Work to complete :: Consider the listing below. Extract exactly the lines from the line containing "Click the 房产信息管理 header bar" to the line containing "Task: Bookmark this page with the star icon", both included.

[Dataset records]

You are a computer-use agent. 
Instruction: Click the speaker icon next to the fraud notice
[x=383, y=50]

[/Dataset records]
[Dataset records]

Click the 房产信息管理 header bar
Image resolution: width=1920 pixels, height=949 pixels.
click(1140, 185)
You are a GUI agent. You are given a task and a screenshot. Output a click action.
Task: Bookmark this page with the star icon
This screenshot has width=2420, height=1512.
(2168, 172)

[/Dataset records]
[Dataset records]

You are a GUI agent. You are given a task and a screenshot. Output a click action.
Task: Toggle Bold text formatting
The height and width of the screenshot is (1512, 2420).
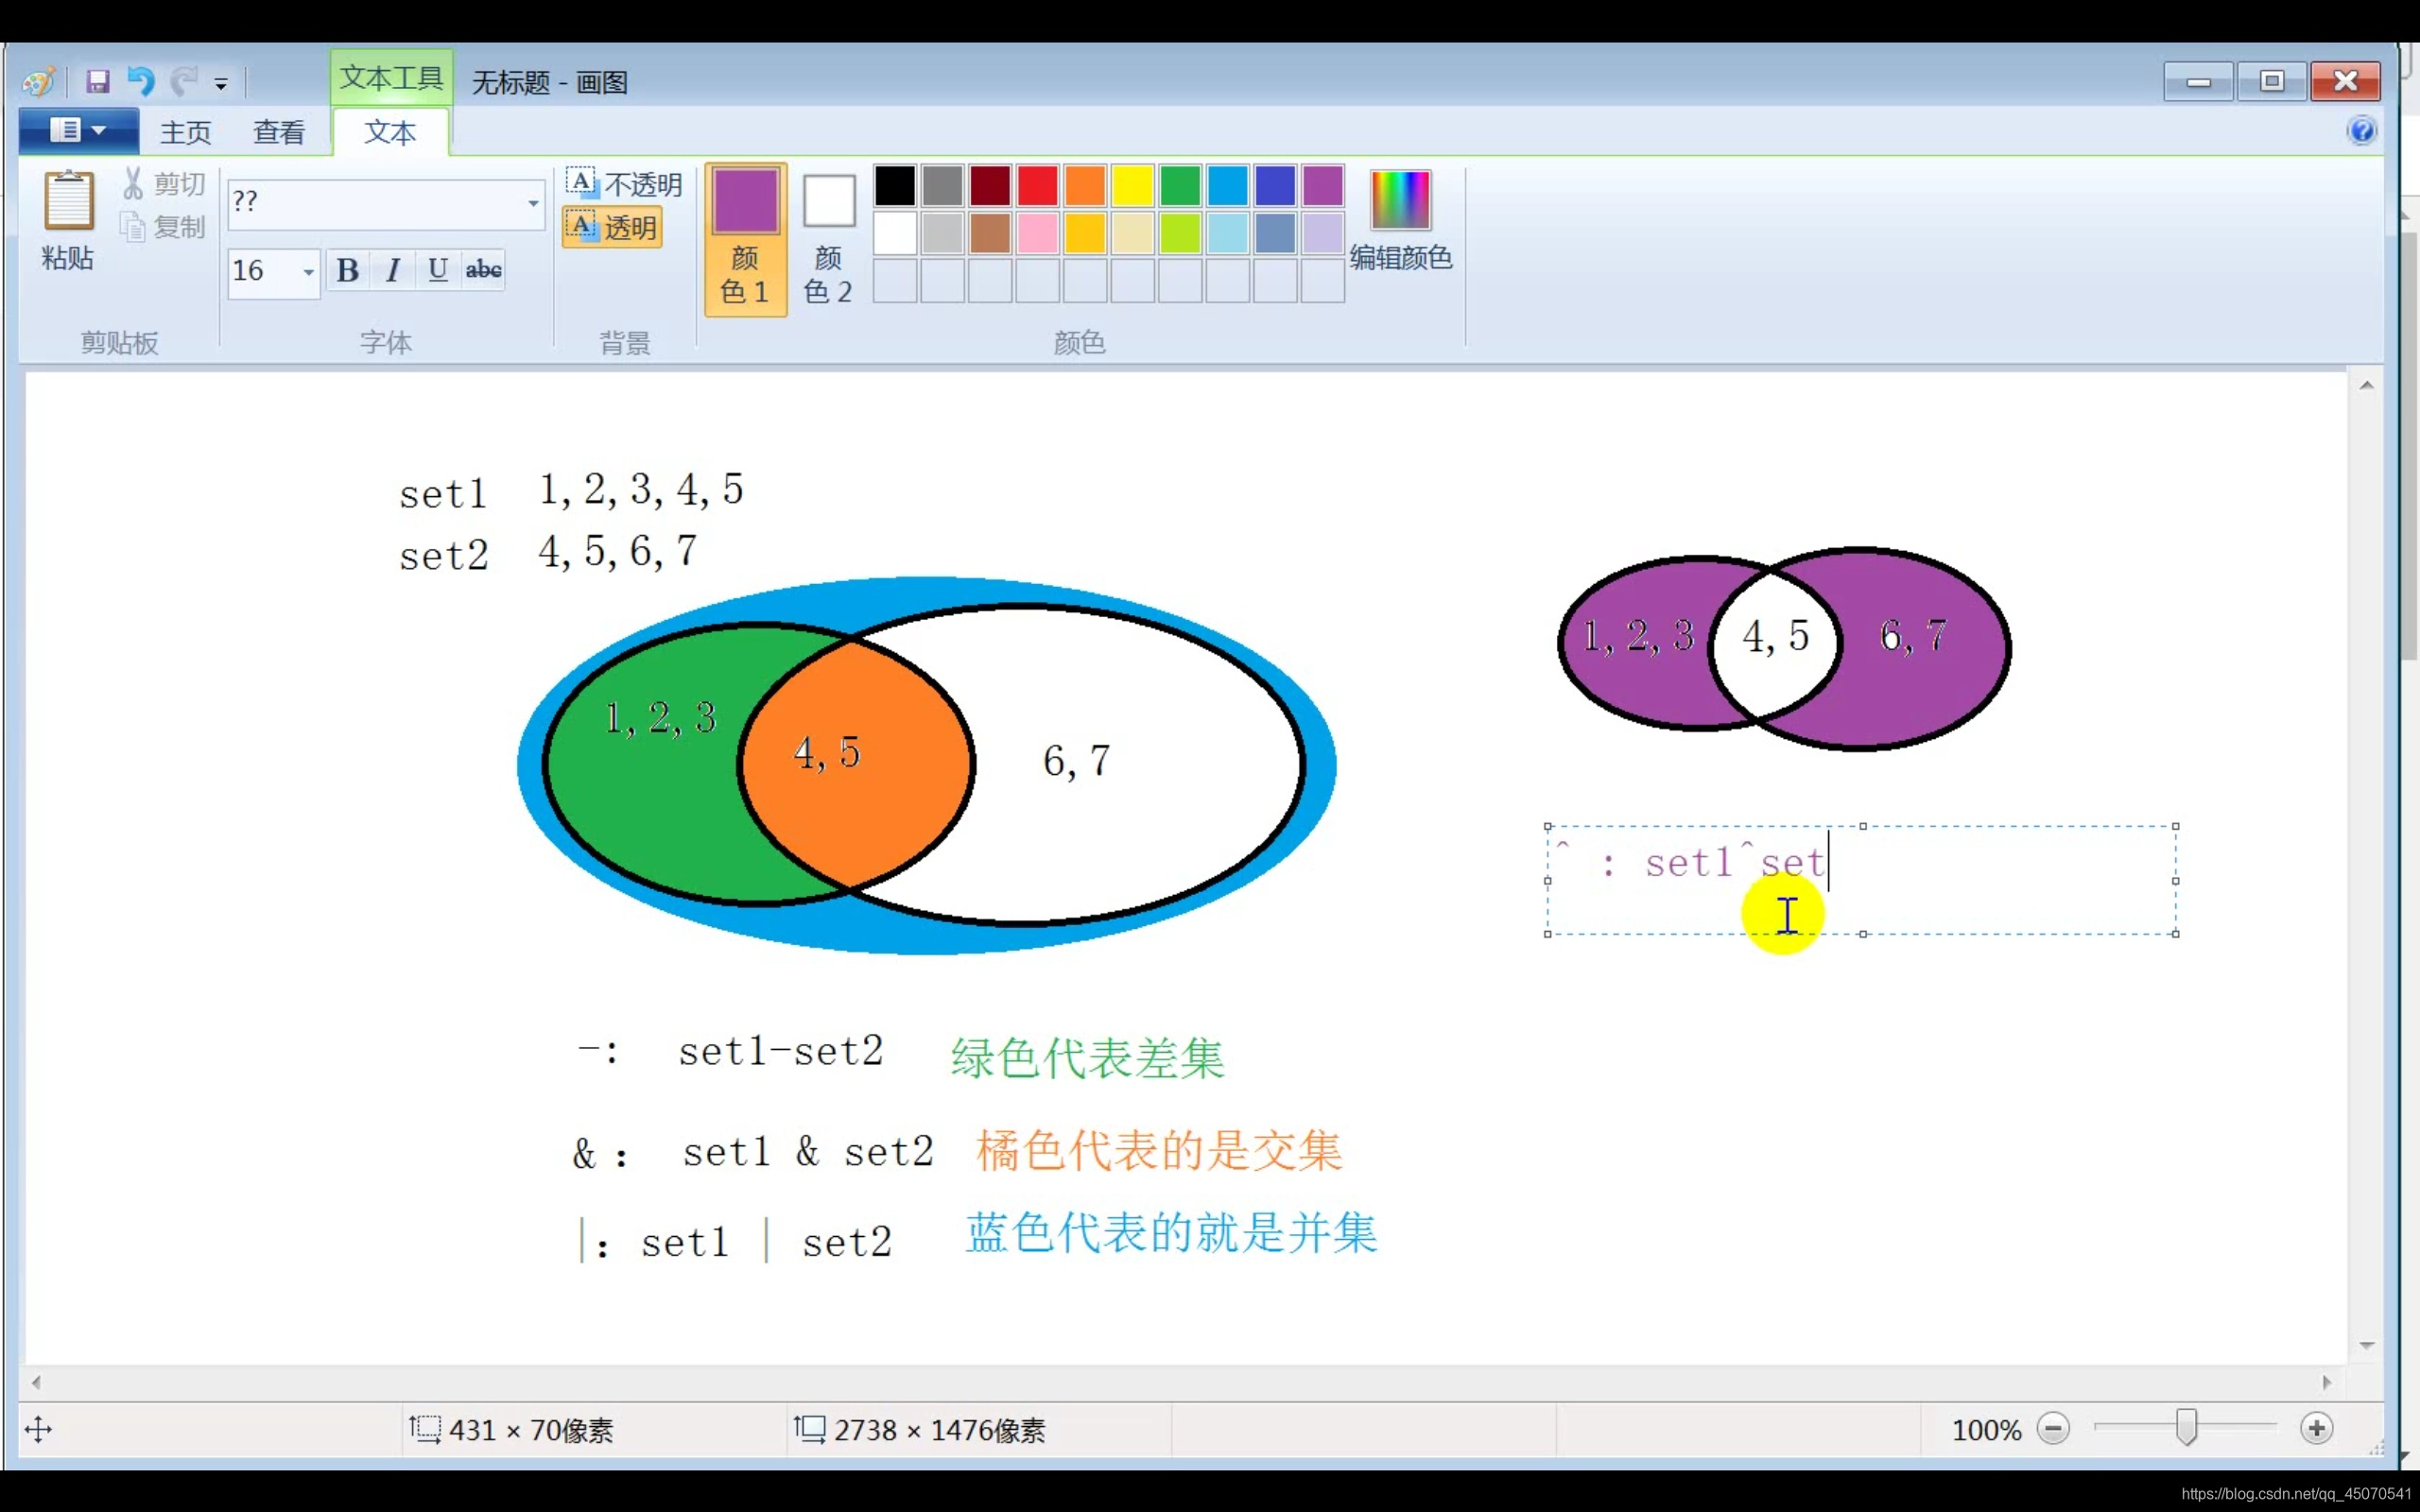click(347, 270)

[/Dataset records]

Exercise answer ::
Click the 房产信息管理 header bar
Image resolution: width=1920 pixels, height=949 pixels.
click(1140, 185)
You are a GUI agent. You are given a task and a screenshot. Output a click action.
Task: Bookmark this page with the star icon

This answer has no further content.